**Your objective:** Beginning with the line below that contains "Screen dimensions: 1024x557" and ending with the line that contains "Task: Open Browse", copy every line exactly. Copy nothing else.

**Provided data:**

- - - -

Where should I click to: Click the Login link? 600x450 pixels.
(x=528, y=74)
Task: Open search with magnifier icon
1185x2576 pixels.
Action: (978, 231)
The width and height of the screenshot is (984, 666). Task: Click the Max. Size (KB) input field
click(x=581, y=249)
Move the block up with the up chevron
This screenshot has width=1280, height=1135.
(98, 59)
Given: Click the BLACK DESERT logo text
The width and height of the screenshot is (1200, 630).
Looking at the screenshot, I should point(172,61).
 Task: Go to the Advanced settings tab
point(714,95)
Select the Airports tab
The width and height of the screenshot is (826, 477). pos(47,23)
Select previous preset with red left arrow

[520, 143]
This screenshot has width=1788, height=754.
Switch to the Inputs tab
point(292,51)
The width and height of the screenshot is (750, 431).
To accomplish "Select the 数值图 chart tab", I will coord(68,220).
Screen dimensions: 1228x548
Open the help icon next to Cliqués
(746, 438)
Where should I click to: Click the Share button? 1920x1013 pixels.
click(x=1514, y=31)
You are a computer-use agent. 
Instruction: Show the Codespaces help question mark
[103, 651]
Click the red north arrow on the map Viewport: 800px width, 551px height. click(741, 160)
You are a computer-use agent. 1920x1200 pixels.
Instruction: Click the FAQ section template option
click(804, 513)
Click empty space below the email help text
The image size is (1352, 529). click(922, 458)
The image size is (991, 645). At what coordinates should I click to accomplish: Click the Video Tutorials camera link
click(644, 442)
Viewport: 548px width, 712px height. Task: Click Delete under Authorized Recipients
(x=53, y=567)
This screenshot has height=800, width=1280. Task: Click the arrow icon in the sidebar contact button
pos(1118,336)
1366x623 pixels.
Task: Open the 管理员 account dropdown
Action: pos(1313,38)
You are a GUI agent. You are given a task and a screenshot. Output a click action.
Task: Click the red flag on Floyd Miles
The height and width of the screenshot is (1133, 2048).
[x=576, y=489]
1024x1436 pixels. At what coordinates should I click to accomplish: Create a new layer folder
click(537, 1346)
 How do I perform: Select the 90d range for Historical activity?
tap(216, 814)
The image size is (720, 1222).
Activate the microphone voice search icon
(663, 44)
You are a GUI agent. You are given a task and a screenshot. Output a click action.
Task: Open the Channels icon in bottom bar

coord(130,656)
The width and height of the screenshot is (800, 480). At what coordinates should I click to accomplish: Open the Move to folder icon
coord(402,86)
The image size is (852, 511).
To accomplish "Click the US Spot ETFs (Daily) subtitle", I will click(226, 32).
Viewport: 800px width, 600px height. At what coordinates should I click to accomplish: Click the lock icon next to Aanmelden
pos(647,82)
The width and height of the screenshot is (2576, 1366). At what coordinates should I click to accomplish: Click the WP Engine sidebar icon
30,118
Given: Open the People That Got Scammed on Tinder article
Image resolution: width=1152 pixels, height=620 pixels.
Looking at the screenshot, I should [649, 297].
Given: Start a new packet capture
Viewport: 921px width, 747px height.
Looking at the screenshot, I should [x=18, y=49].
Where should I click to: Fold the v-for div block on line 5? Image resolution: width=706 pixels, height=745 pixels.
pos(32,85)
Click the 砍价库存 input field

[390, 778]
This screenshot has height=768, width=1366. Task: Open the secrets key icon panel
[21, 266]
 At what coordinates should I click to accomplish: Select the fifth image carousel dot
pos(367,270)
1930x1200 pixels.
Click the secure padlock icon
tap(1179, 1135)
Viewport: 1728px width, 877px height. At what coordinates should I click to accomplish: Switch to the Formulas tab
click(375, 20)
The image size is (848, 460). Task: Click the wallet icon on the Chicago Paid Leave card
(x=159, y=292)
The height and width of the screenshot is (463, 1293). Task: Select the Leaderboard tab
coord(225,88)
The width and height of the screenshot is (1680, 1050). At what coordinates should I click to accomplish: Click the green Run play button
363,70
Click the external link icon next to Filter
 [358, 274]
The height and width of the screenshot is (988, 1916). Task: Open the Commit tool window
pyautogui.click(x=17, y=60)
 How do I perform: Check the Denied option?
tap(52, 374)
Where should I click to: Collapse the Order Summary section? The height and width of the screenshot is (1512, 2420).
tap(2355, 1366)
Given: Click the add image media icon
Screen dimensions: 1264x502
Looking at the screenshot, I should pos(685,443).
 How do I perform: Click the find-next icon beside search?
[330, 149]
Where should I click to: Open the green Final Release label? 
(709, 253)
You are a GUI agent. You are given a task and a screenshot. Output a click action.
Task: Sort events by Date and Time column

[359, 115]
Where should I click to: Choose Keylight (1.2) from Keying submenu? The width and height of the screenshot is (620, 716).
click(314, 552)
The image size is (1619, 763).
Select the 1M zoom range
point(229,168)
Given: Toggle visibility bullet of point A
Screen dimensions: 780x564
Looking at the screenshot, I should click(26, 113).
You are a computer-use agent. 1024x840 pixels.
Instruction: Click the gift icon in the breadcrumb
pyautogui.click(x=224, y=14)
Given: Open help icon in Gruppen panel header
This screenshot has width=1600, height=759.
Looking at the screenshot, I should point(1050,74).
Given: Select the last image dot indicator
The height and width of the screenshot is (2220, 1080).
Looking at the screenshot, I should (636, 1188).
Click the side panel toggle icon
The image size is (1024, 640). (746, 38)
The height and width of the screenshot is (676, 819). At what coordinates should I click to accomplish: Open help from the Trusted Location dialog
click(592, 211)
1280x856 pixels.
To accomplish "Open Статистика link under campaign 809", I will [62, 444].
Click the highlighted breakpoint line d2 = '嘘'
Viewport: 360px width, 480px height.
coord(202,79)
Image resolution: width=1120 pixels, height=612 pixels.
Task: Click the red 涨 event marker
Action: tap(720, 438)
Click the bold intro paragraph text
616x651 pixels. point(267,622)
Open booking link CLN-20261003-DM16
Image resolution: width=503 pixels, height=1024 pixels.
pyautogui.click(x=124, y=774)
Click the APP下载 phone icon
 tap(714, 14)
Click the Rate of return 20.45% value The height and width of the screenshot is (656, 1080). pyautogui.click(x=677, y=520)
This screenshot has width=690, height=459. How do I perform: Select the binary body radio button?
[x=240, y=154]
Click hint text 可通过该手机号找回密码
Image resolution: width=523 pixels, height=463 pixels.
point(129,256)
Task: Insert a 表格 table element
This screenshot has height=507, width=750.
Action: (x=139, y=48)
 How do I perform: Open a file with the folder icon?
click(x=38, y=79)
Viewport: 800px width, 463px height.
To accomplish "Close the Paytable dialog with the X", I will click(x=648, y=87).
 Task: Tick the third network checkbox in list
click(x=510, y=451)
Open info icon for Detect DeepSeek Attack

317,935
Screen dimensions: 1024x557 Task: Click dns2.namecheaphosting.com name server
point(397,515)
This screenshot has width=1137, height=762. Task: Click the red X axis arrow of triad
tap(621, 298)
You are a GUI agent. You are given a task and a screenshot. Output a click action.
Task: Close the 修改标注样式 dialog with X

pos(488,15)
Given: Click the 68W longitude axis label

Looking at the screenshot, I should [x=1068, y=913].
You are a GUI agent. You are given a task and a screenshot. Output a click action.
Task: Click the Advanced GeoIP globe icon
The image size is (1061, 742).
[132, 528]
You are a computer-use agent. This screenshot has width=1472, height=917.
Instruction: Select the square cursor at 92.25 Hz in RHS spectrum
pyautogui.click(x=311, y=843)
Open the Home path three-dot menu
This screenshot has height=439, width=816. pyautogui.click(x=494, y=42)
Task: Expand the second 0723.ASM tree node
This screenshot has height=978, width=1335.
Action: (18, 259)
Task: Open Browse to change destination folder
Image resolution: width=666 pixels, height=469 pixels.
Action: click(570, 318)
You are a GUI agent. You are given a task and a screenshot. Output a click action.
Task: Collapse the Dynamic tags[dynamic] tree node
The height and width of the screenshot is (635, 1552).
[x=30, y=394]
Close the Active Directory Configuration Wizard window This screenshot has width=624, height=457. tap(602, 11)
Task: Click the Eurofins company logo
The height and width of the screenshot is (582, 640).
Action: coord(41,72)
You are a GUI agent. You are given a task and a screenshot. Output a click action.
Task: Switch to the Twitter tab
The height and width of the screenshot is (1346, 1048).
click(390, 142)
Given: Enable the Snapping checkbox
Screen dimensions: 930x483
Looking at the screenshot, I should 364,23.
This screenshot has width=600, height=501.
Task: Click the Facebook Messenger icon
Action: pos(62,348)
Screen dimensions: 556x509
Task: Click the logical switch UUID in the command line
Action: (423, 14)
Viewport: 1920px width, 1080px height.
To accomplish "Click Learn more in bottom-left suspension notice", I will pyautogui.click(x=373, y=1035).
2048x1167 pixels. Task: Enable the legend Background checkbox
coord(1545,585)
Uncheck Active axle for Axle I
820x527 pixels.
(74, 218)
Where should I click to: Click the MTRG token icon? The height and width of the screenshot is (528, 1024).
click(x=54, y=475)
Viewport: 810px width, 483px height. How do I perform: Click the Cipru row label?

- - - -

**Reply to the exercise:**
Screen dimensions: 1024x557 Task: Click dns2.namecheaphosting.com name server
point(397,515)
This screenshot has width=1137, height=762. Task: Click the red X axis arrow of triad
tap(621, 298)
You are a GUI agent. You are given a task and a screenshot. Output a click action.
Task: Close the 修改标注样式 dialog with X

pos(488,15)
Given: Click the 68W longitude axis label

Looking at the screenshot, I should [x=1068, y=913].
You are a GUI agent. You are given a task and a screenshot. Output a click action.
Task: Click the Advanced GeoIP globe icon
The image size is (1061, 742).
[132, 528]
You are a computer-use agent. This screenshot has width=1472, height=917.
Instruction: Select the square cursor at 92.25 Hz in RHS spectrum
pyautogui.click(x=311, y=843)
Open the Home path three-dot menu
This screenshot has height=439, width=816. pyautogui.click(x=494, y=42)
Task: Expand the second 0723.ASM tree node
This screenshot has height=978, width=1335.
Action: (18, 259)
Task: Open Browse to change destination folder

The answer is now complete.